Despite Argentine President Cristina Fernández de Kirchner’s promise more than a year ago to introduce electronic bus tickets in Buenos Aires, the vast majority of the capital’s bus lines still only accepts coins. This would not be such a big deal if not for the fact that Argentina has had a coin shortage for more than three years. The crisis has turned normally mundane tasks – like buying a newspaper or a snack – into a big hassle.
There are various theories about the origin of the crisis. Some claim people are hoarding coins because inflation is making the metal worth more than the coins’ face value.
Bus companies run side businesses selling change to companies for a fee, and a black market in coins has sprung up. Government advertisements urge people not to hoard.
It may simply be a sign of exasperation, but people here seem to agree that the situation is getting worse. People like Estefania Franceschi, a journalist, is fed up with being offered candies instead of change.
“Banks only give you up to 10 pesos in coins,” explains Daniela Zeitune, a psychologist. “You can get change at the main train station, too, but if you’re working, you simply don’t have time to join the long queues.”
Zeitune’s husband, a doctor, has befriended the man who services the vending machines at his hospital, and so he often gets a fresh batch of coins.

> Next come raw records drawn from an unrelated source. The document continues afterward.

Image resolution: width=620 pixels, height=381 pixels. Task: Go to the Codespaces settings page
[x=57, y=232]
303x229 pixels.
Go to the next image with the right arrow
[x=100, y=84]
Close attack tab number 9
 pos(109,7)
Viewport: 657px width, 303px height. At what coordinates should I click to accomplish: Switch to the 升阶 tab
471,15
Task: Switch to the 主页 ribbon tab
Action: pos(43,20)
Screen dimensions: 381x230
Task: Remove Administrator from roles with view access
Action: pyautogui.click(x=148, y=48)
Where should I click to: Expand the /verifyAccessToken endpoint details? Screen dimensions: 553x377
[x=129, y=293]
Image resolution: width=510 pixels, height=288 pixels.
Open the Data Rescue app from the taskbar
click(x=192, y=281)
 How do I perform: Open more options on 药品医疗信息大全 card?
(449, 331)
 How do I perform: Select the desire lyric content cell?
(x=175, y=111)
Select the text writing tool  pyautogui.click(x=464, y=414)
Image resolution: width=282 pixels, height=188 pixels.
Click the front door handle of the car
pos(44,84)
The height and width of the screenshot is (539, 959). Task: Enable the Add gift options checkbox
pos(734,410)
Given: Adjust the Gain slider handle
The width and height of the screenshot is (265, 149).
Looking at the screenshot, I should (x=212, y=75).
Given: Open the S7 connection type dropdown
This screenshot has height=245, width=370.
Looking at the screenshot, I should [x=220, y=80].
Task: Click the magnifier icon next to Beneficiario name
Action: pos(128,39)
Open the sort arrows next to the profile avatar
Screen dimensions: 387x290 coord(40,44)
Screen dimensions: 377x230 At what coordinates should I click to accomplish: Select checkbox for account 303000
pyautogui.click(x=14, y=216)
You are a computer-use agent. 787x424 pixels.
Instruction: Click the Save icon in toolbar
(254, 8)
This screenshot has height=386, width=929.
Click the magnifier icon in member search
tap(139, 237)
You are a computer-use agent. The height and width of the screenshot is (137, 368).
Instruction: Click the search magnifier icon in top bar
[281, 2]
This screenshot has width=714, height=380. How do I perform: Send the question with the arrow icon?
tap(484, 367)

The situation is also leaving buskers and the homeless short-changed. Alita Casal, a postgraduate student, says, “People sometimes hesitate handing coins to street musicians and beggars because they are afraid to run out.” Some enterprising performers now offer change back to passersby.
Though one Chinese-owned supermarket chain has come up with an innovative solution – giving out vouchers whenever they run out of coins – it is clear that Buenos Aires is in need of a lot more change.